The function produces tibble-output collocates for Leipzig Corpora files.

colloc_leipzig(
  leipzig_path = NULL,
  leipzig_corpus_list = NULL,
  pattern = NULL,
  window = "b",
  span = 2,
  case_insensitive = TRUE,
  to_lower_colloc = TRUE,
  save_results = FALSE,
  coll_output_name = "colloc_tidy_colloc_out.txt",
  sent_output_name = "colloc_tidy_sent_out.txt"
)

Arguments

leipzig_path

character strings of (i) file names of the Leipzig corpus if they are in the working directory, or (ii) the complete file path to each of the Leipzig corpus files.

leipzig_corpus_list

specify this argument if each Leipzig corpus file has been loaded as R object and acts as an element of a list. Example of this type of data-input can be seen in data("demo_corpus_leipzig").
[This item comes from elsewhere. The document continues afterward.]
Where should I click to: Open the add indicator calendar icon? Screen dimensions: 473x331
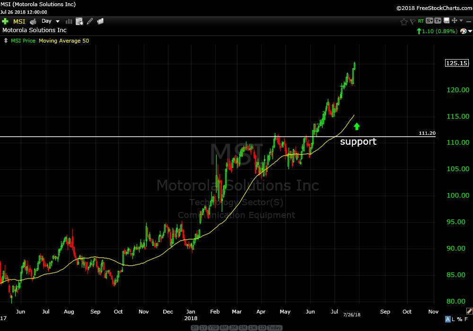click(79, 21)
So specify either leipzig_path OR leipzig_corpus_list and set one of them to NULL.

pattern

regular expressions/exact patterns for the target pattern.

window

window-span direction of the collocates: "r" ('right of the node'), "l" ('left of the node'), or the DEFAULT is "b" ('both left and right context-window').

span

integer vector indicating the span of the collocate scope.

case_insensitive

whether the search pattern ignores case (TRUE -- the default) or not (FALSE).

to_lower_colloc

whether to lowercase the retrieved collocates and the nodes (TRUE -- default) or not (FALSE).

save_results

whether to output the collocates into a tab-separated plain text (TRUE) or not (FALSE -- default).

coll_output_name

name of the file for the collocate tables.

sent_output_name

name of the file for the full sentence match containing the collocates.

Value

a list of two tibbles: (i) for collocates with sentence number of the match, window span information, and the corpus files, and (ii) full-sentences per match with sentence number and corpus file

Examples

if (FALSE) { # get the corpus filepaths # so this example use the filepath input rather than list of corpus leipzig_corpus_path <- c("my/path/to/leipzig_corpus_file_1M-sent_1.txt", "my/path/to/leipzig_corpus_file_300K-sent_2.txt", "my/path/to/leipzig_corpus_file_300K-sent_3.txt") # run the function colloc <- colloc_leipzig(leipzig_path = leipzig_corpus_path[2:3], pattern = "\\bterelakkan\\b", window = "b", span = 3, save_results = FALSE, to_lower_colloc = TRUE) # Inspect outputs ## This one outputs the collocates tibble colloc$collocates ## This one outputs the sentence matches tibble colloc$sentence_matches }